I'm sure there will be an online version before too long.

Funky Trick

Here's something to try that will get your cow-orkers looking strangely at you:

Trick
This is kind of dumb, but fun. While sitting in your chair, lift your right foot slightly off the ground and move it in clockwise circles. Now draw the numeral “6” in the air with your right hand. Your foot will involuntarily reverse direction. (via hanging-fire.net) [via Making Light] [via Boing Boing]

Note, It doesn't seem to work for all people. I'm sure there's some explanation for all of it.

(I typed this all in last night, but got distracted by somthing and forgot to actually post it. oops.)
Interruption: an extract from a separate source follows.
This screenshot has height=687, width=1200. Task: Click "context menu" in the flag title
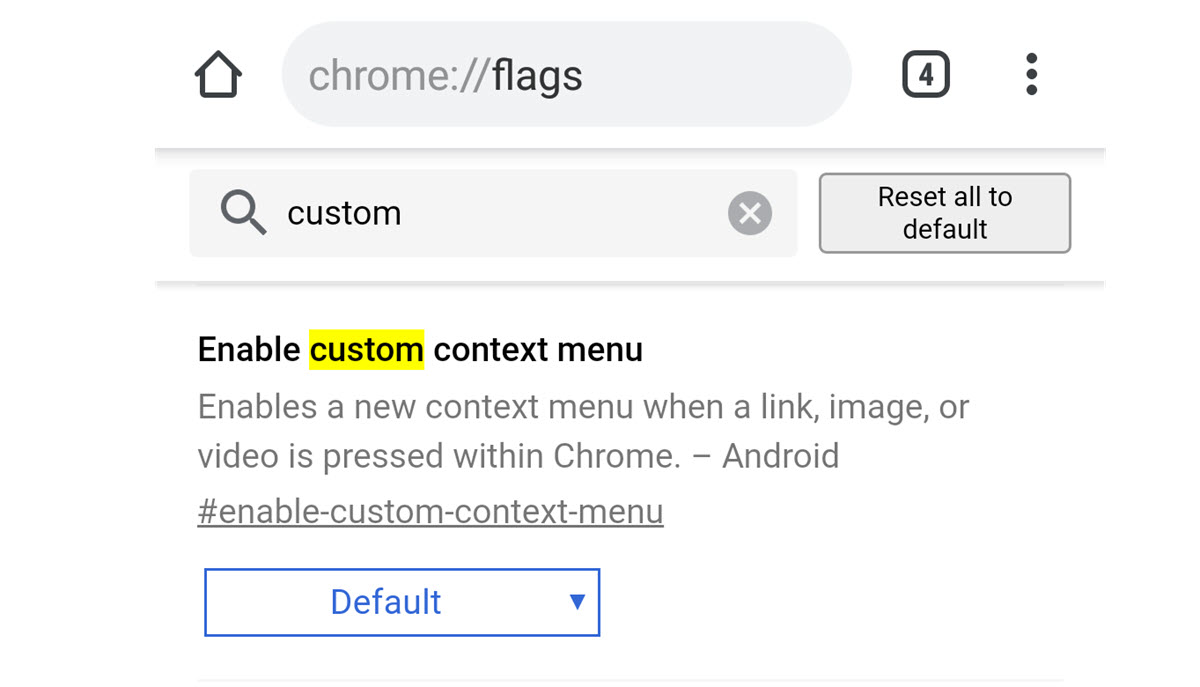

So I finally got around to participating in the Monday Mosh. Even though I can't really dance that vigorously without falling over coughing and gasping for breath, I did bop around on the couch quite a while. For those not familiar with the Mosh, here's a description.

This week:

  1. READY STEADY GO - L'Arc~en~Ciel
  2. I didn't step on anything but I hit a (closed) container of duck sauce from last night's dinner and sent it flying. Luckily it didn't open on impact

  3. To. Much. Coughing.

Even with the coughing and such I call it a success for my first time. I felt immensely silly but it helped boost my crappy mood that was still hanging on from the weekend.


How To Monday Mosh:

Dance around just 'cause it's Monday, and answer three questions in your blog or in the comments below, leaving us a link so we know you were here:

  1. What song did you mosh to?
  2. What did you step on / bump into? (Bonus points for breakage)
  3. Why did you stop?

Ever Wonder How Long?

This is what I've been waiting for. I always have various condiments in the fridge and wonder if they are any good or how long I should even think about having them around. Thanks to Boing Boing via TechTV for the link to the Periodic Table of Condiments.